3. 1940–1967 – Zerstören, verlegen, wiederaufbauen

Im Jahr 1940 verwüsteten Brände einen Teil des Domplatzviertels. Die Brasserie Paul, die etwas weiter in der Rue Grand-Pont lag, blieb zunächst verschont. Ihre Gnadenfrist endete jedoch im Mai 1944: Die Bombenangriffe zerstörten ihren Eingang und die großen Säle, die im hinteren Teil des Häuserblocks eingerichtet waren.
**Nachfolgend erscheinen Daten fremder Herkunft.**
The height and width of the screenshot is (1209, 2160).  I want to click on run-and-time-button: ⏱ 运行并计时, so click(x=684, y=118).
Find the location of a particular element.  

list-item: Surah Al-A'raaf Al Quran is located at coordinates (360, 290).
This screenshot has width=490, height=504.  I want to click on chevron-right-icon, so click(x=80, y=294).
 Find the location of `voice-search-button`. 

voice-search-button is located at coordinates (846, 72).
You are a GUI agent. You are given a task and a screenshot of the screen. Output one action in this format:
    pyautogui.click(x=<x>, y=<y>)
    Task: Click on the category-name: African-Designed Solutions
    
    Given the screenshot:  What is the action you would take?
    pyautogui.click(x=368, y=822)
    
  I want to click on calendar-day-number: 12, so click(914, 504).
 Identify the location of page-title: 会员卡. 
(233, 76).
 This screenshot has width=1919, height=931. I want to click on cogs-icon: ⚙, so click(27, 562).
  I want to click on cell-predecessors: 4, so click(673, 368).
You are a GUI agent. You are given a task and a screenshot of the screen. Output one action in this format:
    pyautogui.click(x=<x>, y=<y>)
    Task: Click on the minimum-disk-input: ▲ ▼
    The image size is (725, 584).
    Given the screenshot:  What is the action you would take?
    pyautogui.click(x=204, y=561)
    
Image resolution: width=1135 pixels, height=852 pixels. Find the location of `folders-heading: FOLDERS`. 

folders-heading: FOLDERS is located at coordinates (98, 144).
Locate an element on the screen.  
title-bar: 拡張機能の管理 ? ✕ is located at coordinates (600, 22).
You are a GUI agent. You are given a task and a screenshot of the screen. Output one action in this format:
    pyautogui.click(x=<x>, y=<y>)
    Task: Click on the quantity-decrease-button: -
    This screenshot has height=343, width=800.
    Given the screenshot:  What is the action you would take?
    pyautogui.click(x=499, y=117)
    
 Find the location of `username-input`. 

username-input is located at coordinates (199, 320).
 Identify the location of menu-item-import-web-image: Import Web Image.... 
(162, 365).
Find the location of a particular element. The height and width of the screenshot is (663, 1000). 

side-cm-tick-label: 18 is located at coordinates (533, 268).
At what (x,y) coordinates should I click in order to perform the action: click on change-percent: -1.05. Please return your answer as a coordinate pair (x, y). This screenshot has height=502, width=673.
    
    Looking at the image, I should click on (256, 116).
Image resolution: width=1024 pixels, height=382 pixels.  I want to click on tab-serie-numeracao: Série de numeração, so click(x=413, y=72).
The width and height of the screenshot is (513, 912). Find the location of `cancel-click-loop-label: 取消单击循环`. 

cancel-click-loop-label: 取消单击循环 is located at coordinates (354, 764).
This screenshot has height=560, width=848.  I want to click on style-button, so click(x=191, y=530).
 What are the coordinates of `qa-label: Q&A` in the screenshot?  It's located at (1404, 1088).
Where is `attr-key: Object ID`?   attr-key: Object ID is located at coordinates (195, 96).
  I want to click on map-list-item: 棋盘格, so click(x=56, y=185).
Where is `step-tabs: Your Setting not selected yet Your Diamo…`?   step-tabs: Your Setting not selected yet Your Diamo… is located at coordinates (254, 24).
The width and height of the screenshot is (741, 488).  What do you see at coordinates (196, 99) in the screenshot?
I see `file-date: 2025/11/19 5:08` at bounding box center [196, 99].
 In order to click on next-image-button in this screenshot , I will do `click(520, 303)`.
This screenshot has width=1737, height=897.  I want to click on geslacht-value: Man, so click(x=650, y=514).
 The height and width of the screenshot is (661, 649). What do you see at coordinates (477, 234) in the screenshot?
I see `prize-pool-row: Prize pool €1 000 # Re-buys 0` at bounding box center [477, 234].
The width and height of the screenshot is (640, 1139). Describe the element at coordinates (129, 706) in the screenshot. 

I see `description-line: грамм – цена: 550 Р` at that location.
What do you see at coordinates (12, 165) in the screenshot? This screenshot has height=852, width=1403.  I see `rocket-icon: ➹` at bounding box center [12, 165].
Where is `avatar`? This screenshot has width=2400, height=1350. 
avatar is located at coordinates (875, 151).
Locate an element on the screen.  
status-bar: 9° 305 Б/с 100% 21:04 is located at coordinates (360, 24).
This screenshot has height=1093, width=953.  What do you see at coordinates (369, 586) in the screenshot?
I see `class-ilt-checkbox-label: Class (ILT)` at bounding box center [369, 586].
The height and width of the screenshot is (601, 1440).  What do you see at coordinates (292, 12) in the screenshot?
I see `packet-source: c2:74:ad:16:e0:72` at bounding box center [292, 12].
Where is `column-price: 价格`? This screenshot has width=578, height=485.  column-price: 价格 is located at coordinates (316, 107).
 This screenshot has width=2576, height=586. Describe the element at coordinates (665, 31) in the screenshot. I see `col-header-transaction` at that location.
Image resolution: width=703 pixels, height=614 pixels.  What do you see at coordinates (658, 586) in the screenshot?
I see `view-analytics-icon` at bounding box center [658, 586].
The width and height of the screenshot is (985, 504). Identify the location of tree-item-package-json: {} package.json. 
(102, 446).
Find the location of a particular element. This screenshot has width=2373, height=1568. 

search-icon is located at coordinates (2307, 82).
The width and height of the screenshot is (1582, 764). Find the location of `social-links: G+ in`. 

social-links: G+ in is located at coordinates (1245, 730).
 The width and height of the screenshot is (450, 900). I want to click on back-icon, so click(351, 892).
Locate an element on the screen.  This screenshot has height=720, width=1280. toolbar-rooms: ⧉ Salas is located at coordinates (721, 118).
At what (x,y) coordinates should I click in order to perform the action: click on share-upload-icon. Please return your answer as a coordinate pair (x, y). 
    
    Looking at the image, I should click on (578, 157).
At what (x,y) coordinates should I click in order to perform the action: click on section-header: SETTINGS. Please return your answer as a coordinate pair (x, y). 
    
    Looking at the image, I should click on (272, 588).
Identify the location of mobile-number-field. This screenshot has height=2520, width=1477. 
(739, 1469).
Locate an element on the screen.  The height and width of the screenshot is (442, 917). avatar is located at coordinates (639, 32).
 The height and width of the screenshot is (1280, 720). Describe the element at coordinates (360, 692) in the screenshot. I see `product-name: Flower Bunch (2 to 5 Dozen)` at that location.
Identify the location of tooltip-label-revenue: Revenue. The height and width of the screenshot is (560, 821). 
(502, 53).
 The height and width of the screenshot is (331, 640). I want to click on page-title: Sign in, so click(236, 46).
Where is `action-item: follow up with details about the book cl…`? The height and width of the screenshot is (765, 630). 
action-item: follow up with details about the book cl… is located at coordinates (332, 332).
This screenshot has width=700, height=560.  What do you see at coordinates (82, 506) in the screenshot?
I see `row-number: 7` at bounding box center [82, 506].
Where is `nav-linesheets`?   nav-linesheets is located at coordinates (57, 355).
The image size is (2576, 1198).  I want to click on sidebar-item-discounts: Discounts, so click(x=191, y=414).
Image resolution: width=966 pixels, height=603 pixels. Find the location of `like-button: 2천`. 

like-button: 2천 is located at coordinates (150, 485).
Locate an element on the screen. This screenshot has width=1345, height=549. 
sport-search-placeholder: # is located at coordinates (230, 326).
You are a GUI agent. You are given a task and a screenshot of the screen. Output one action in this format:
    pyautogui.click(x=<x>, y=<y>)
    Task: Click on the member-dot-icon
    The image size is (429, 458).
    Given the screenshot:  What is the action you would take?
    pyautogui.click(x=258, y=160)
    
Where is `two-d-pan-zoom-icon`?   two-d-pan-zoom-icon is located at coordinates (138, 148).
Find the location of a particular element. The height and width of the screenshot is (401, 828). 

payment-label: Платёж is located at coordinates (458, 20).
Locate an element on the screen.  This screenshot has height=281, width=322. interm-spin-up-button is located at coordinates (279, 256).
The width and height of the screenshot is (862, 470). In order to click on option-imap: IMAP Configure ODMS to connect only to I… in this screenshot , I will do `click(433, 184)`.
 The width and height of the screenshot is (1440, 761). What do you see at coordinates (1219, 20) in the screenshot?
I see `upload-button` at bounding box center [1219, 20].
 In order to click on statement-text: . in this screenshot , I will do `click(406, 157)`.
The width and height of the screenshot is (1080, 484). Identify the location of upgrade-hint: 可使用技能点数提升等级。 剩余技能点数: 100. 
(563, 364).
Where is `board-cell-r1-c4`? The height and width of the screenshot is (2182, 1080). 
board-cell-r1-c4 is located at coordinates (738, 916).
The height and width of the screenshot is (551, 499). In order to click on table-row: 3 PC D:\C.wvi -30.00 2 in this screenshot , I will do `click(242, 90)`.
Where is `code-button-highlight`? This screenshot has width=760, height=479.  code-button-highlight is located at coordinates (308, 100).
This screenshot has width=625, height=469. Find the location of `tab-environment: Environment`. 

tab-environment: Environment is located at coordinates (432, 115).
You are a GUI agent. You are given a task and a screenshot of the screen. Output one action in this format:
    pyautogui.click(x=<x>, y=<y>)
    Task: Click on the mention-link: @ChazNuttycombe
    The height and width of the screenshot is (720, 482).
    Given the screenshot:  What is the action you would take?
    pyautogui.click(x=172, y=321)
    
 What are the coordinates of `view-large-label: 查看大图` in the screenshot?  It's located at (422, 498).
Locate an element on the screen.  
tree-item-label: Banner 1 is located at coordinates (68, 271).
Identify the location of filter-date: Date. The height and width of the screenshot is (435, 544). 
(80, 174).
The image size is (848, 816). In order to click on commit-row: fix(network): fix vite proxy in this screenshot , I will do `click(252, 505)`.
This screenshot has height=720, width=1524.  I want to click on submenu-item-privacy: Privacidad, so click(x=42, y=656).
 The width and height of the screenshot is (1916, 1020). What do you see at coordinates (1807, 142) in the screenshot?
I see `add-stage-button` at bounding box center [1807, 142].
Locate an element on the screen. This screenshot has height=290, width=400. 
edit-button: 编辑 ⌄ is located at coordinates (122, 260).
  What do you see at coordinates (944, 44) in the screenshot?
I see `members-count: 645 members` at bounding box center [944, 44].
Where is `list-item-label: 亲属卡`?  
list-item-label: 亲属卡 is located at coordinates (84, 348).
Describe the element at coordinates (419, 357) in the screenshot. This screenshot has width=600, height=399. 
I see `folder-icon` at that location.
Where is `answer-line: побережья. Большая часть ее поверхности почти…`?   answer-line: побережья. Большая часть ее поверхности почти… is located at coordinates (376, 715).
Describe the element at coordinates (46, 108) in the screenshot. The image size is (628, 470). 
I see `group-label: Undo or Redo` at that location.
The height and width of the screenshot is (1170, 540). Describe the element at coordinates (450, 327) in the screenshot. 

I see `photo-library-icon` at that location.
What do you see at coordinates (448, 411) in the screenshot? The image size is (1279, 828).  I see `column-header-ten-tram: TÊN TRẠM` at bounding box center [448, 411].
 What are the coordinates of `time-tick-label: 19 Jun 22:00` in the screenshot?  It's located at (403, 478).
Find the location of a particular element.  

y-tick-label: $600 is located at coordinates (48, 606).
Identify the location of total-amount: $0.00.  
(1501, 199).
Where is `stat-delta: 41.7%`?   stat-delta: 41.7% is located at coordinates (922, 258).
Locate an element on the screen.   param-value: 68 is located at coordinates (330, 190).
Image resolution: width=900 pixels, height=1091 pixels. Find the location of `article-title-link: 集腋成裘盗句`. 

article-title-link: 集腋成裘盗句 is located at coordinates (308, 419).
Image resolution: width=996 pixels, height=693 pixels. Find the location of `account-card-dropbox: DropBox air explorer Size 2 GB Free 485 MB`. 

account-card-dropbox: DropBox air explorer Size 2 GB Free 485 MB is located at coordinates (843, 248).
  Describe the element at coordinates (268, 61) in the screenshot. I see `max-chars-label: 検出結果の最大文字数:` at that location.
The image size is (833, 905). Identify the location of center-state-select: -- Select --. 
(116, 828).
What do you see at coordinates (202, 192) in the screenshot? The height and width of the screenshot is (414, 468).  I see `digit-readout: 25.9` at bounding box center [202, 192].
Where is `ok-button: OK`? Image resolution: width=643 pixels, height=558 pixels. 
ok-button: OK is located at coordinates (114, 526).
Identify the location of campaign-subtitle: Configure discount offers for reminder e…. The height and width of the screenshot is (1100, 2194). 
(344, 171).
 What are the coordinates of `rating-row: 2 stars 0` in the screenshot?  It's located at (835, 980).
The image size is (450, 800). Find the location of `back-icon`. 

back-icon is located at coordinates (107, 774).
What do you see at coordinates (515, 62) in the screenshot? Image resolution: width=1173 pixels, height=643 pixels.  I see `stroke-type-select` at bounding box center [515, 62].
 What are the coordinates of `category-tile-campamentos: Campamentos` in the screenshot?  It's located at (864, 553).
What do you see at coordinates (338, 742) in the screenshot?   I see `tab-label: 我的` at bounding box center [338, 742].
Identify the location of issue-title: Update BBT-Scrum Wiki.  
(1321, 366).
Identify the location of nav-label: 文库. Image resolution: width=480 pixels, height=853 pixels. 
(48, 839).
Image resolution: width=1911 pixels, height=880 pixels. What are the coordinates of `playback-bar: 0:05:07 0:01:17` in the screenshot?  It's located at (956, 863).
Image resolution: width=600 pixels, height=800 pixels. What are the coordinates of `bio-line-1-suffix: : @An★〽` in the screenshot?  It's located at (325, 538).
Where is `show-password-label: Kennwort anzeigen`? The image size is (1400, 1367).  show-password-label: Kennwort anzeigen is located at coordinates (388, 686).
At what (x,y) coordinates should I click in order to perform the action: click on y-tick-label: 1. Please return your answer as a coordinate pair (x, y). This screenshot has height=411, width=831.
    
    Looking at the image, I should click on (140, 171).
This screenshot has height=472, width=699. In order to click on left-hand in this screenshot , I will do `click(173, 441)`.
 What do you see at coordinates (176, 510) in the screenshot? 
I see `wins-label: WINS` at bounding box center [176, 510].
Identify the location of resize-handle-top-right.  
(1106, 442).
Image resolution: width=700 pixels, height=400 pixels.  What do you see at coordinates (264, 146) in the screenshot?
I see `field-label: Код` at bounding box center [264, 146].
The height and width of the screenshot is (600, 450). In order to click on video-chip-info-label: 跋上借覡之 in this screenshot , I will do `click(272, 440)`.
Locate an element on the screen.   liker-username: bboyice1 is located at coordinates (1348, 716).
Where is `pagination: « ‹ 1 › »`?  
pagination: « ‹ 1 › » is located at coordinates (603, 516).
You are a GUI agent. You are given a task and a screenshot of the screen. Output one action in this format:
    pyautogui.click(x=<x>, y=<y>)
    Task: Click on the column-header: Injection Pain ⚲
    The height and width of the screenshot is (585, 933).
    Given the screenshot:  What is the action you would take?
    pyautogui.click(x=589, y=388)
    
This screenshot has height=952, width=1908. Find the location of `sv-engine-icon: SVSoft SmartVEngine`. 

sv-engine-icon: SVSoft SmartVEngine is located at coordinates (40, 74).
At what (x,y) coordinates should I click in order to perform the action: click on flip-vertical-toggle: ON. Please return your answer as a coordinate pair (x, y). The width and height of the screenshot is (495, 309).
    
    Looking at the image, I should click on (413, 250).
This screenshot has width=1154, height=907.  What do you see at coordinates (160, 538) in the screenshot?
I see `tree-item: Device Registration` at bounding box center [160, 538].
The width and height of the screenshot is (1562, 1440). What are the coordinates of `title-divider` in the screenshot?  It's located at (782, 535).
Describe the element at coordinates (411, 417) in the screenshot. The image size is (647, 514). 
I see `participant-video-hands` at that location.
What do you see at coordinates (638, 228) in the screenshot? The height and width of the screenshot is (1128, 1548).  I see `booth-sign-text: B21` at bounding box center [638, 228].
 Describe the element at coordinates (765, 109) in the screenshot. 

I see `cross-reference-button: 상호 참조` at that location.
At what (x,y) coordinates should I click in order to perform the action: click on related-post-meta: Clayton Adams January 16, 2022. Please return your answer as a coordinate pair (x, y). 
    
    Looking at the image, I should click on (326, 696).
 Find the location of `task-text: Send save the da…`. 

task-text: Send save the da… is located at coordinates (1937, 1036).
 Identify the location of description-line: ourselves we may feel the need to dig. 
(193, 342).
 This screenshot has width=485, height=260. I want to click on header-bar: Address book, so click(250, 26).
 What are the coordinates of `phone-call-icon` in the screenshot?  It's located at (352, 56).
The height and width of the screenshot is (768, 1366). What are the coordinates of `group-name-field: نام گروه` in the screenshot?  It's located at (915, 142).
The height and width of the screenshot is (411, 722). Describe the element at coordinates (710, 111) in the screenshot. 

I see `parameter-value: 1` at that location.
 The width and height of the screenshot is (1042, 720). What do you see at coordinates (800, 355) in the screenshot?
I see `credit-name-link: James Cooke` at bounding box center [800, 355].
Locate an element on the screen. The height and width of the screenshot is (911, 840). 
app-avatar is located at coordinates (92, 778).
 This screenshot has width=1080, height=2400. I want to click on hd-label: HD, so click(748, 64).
Nach dem Krieg lehnte Köhler es ab, in diesem Gewirr aus Grundstücken und Eigentumsverhältnissen wieder aufzubauen. Als Pragmatiker entschied er sich dafür, das Anwesen auf die frei gewordene Fläche gegenüber dem Dom zu verlegen. Das Projekt umfasst eine kompaktere Brauerei, Billardtische im Untergeschoss und ein modernes Hotel mit 24 Zimmern, das mit einem Aufzug ausgestattet ist – ein für die damalige Zeit noch bemerkenswerter Komfort.

Die Einrichtung bewahrt jedoch den Geist des ehemaligen Hauses: Bistrot-Möbel, dekorative Glasfenster und Anspielungen auf Rouen und die Seine. Der geheimnisvolle Buchstabe „C“, der im Hotel noch immer zu sehen ist, könnte eine diskrete Hommage an Criblez sein, der nach dem Krieg im Verborgenen blieb.

Im Jahr 1967 führte die getrennte Vermietung der Brauerei und des Hotels schrittweise zur Aufteilung des Gesamtkomplexes.